• [Problème à résoudre]: Repérez dans les lignes ci-dessous toutes celles qui contiennent le mot « profile », puis recopiez-les. Tenez compte des majuscules et des minuscules.

********************

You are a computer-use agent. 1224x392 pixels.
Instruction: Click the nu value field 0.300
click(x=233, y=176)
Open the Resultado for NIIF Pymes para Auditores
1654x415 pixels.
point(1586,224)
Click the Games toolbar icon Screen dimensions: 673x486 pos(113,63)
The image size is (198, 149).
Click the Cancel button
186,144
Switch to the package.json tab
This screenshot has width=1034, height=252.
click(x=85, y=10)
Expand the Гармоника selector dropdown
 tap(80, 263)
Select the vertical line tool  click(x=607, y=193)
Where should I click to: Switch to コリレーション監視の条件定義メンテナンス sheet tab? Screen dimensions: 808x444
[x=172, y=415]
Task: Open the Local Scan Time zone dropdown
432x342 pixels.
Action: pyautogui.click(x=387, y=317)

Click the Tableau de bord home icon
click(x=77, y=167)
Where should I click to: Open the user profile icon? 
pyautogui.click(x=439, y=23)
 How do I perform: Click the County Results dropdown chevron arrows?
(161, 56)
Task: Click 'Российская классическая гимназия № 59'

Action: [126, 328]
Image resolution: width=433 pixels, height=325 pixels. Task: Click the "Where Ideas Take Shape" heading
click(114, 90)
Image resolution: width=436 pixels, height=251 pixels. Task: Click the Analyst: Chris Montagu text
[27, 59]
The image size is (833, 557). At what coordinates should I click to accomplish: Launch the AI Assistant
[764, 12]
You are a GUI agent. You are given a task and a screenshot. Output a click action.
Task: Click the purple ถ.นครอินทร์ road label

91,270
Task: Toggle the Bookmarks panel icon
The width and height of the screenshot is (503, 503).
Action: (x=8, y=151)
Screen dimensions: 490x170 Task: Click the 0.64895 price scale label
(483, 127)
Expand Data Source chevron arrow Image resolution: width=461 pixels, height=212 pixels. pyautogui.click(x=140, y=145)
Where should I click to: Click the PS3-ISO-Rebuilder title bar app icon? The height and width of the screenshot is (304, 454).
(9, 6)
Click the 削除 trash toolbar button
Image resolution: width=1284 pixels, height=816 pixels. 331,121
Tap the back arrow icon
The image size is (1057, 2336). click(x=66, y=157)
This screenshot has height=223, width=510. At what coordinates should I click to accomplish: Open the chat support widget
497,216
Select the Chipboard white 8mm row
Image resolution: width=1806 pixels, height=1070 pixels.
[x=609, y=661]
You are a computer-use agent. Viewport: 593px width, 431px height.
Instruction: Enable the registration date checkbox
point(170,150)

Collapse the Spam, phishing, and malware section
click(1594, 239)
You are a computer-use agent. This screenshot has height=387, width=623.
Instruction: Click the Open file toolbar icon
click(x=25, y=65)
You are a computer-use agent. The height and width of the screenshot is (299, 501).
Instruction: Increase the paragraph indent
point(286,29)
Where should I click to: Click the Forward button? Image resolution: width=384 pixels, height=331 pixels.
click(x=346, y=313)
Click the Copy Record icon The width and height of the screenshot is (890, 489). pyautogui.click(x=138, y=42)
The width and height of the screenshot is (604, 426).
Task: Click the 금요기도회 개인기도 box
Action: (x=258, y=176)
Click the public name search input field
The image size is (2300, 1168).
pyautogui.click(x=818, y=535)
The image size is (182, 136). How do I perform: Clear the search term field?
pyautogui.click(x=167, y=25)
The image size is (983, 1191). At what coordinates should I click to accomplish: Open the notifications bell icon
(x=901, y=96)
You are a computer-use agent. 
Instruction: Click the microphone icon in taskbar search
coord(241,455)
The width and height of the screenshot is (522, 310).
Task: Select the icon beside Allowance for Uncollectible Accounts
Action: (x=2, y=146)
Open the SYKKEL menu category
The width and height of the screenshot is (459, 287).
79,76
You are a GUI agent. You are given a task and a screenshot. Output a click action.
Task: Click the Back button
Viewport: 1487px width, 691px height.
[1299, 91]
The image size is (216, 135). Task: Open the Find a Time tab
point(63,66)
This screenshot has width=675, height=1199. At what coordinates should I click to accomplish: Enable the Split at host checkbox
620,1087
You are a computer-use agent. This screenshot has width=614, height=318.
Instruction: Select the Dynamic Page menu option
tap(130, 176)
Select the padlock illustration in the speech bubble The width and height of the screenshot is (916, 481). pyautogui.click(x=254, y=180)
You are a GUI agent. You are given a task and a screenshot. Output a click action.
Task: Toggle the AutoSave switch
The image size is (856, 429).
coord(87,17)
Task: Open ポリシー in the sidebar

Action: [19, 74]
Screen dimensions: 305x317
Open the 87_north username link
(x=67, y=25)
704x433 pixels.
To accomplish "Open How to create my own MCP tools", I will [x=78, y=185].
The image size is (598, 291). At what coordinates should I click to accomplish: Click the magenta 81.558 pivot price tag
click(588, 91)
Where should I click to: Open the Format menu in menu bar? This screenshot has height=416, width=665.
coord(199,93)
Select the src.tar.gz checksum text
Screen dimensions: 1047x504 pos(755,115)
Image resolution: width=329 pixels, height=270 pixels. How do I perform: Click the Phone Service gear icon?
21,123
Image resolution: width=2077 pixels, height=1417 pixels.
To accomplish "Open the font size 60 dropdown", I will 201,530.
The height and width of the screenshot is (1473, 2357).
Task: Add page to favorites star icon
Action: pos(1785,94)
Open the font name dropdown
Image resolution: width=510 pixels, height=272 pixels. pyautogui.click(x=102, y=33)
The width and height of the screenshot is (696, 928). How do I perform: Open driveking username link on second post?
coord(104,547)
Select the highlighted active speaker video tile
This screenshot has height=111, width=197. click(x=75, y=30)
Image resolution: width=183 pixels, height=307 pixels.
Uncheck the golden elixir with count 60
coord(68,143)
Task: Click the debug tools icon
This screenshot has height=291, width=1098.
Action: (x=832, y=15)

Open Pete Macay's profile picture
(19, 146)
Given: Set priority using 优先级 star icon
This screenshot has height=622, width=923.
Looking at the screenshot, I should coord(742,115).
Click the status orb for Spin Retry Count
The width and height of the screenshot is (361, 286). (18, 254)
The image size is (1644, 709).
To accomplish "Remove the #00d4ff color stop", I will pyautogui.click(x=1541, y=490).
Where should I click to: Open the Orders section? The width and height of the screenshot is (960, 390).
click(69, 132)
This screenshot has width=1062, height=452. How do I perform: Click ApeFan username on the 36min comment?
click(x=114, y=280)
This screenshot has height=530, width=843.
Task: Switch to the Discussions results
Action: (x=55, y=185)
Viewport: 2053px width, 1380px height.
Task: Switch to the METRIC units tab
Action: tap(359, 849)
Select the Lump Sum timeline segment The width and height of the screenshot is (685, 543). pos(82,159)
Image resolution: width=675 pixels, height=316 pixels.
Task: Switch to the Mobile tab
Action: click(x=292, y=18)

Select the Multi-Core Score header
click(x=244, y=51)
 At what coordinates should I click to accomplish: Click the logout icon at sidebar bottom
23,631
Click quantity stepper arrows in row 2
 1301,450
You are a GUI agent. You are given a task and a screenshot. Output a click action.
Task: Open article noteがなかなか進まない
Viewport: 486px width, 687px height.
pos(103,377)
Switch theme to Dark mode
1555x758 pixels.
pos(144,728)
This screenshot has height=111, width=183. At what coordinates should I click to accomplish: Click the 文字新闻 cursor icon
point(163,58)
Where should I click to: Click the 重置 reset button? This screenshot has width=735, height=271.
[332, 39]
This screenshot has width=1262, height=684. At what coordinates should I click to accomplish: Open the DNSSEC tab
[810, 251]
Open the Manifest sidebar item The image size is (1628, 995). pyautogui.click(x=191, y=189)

********************

• [Réponse à l'exercice]:
Where should I click to: Open the user profile icon? 
Open Pete Macay's profile picture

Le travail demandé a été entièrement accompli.